··· DATA IN THIS EXERCISE ···
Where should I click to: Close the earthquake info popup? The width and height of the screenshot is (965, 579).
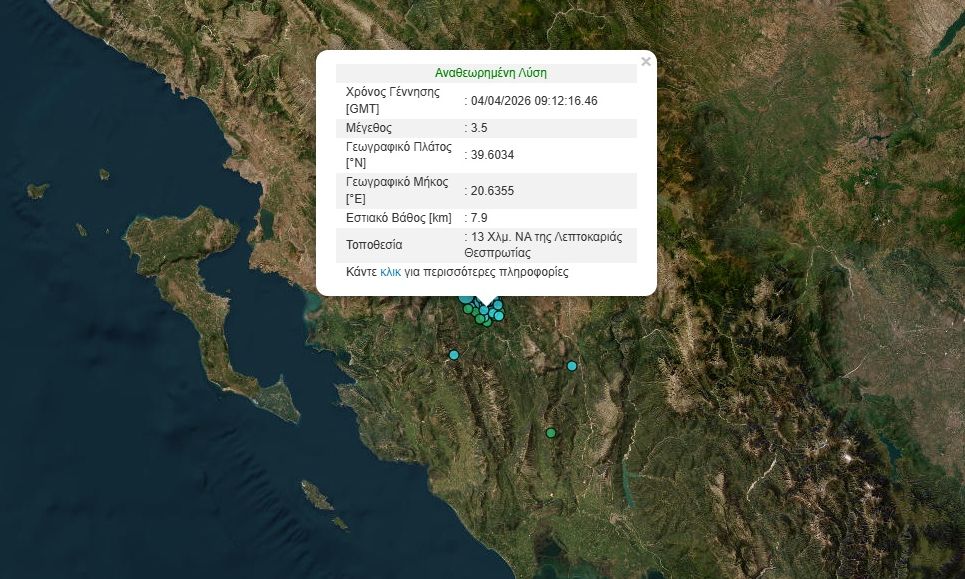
···
··· DATA IN THIS EXERCISE ···
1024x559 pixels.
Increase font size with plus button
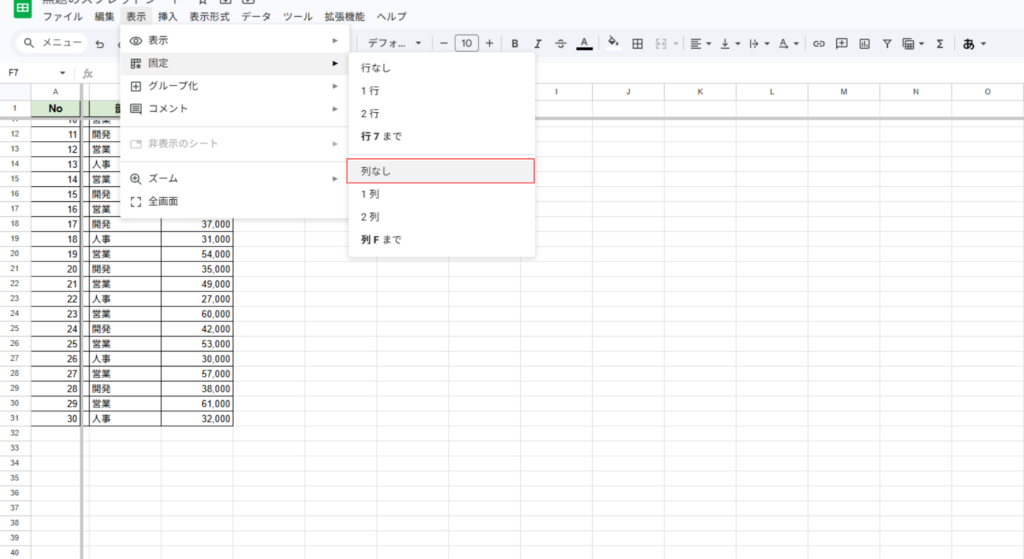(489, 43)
···
··· DATA IN THIS EXERCISE ···
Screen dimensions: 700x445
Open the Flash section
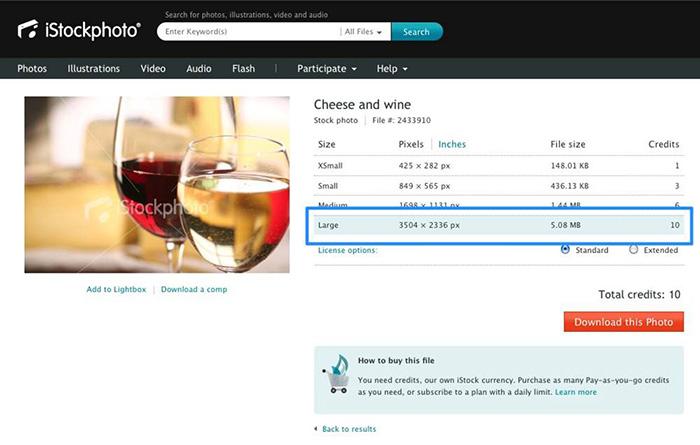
···
#### EXERCISE OBJECTIVE:
Please pull out each line of the entries above that contains the string "Where", treating uppercase and lowercase as different.

#### THE RESPONSE:
Where should I click to: Close the earthquake info popup? The width and height of the screenshot is (965, 579).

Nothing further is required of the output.